I should begin this post by disclosing that I know the subject of today's T.G.I.F. (The Great Impossible Feat). But this is not why I've chosen to talk about Helen Zia today. Helen Zia is an Asian American activist par excellence. She most famously is tied to Vincent Chin--fighting for justice on his behalf. She was featured prominently in Christine Choy and Renee Tajima's excellent documentary Who Killed Vincent Chin? (by the way, if you haven't seen this documentary, I HIGHLY RECOMMEND IT, although truth be told, it will be hard to find outside of indie video rental shops or college/university libraries).

The first time I met her was when she came up to me after I delivered a conference paper on R. Kelly and The Matrix called "From R. Kelly to Keanu Reeves: Asian influences in American Pop Culture" (to be honest, I'm not sure if this is the exact title, but I know that the title had both R. Kelly and Keanu Reeves in the title, which made people scratch their heads since this was an academic conference). I saw her walk into the room and was pleased that she stayed for our panel and then shocked when she came up to me afterwards and asked for my card because she liked my paper! You have to understand: I am a total academic geek. So Helen Zia coming up to me at the end of a conference panel and telling me she wanted my card would be the equivalent of having George Clooney or Helen Mirren coming up to you and asking you for your autograph--you'd be speechless (and I nearly was).

So why was I so thrilled? Because I want to be Helen Zia when I grow up. Seriously. This woman was a community organizer in Detroit back in the day when we had no idea what a community organizer was. She was on the front lines of fighting for social justice in the Vincent Chin case, but has also continued to fight for social justice for many causes, like women's rights (she was an executive editor at Ms. Magazine), queer rights, Asian Americans falsely accused of espionage, like scientist Wen Ho Lee (she helped co-author Lee's My Country Versus Me), civil rights (she has testified to Congress about racial impacts in news media) and the connection between race and gender (which came about from her research on women who join neo-Nazi organizations). She is also clearly in support of gay marriages since she was featured on the cover of the New York Times as one of the first couples to be married to her long-time partner Lia Shigemura in 2008 when California, for a brief and shining moment, allowed gay marriage in the state (she and Lia also married in 2004 when Mayor Gavin Newsom allowed marriages to occur in SF City Hall).

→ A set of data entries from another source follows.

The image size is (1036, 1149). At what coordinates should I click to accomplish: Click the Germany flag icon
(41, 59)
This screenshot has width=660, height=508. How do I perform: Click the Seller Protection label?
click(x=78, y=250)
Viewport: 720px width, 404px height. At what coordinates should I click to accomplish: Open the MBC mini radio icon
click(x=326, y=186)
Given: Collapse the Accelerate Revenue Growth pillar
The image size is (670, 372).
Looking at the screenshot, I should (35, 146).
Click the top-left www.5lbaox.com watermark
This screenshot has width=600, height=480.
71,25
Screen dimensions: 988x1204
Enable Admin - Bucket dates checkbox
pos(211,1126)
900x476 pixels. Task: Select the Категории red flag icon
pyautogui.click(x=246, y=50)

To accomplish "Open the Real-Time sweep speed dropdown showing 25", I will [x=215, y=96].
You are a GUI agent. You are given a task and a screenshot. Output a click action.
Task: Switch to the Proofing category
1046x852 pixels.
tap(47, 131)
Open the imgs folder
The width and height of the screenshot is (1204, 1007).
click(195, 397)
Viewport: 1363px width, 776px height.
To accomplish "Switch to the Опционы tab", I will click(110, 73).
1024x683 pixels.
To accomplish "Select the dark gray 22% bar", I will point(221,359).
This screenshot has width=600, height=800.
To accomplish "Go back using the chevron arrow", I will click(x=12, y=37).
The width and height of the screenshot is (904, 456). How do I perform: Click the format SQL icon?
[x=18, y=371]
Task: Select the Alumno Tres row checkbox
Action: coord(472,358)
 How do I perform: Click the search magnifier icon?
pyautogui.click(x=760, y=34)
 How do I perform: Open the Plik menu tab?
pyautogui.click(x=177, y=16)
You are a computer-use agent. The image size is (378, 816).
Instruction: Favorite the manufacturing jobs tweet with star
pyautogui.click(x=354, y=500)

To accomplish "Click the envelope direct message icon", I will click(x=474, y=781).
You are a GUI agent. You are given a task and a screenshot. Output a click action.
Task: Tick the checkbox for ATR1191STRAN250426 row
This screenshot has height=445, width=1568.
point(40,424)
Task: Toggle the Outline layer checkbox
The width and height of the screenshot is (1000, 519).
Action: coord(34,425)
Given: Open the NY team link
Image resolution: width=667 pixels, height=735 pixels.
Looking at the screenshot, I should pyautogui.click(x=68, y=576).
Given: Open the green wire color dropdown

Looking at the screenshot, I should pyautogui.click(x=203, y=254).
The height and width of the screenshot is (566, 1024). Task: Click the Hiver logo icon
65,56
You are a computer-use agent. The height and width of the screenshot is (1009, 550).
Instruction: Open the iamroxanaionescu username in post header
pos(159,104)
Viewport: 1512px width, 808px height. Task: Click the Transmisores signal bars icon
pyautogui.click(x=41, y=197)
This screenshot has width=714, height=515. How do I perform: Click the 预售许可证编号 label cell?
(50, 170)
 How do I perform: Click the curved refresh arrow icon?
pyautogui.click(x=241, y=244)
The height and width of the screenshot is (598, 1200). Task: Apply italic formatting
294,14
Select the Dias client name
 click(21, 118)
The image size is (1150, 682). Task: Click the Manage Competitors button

[Helen and Lia at their 2008 wedding at SF City Hall]

Plus, she is the author of an incredible book: Asian American Dreams: The Emergence of an American People. I had the privilege of introducing Helen at a book reading at the latest American Literature Association conference.

When Helen talked about writing this book and finding a publisher for the book, she talked candidly about wanting to tell a story, private yet public, personal yet global, about Asian American experiences that reflected the reality of Asian American life, which means talking about queer Asian Americans and her own experiences as a lesbian and coming-out. And her book talks about gender, class, racism, and a host of other topics in an organic and empowering way.

Helen Zia continues to be a scholar and activist and journalist and a woman who wants others to be involved--like most recently with this video she did on behalf of AAPI Momentum encouraging APA people to get involved and volunteer the week of May 24-31 as part of AAPI Week of Service:

[Tip of the hat to Angry Asian Man]

Helen Zia inspires me to want to work on behalf of social justice issues; her dedication and devotion to multiple causes is admirable. Like I said, I want to be Helen Zia when I grow up. Which is why she gets the T.G.I.F. award for not just talking the talk but walking the walk of social justice as a life-long activist.

[REMEMBER: If you post a comment during the month of May (which is APA heritage month) you will be automatically entered to win one of five books donated by Hachette Book Group. Read the May 14 post (scroll to the bottom) to see the details of the books and how to win]


seitzk said...

Hear hear! She is a phenomenal activist and someone I really hope to meet one day.

Jennifer said...

Yes, I am a real Helen Zia fan, and I do hope you get to meet her one day. I don't want to put Helen on too much of a pedestal because she's too down-to-earth for something like that. But I think it's for precisely that reason--because she's such a normal, approachable, real person that her activism seems like something any of us can achieve and work towards.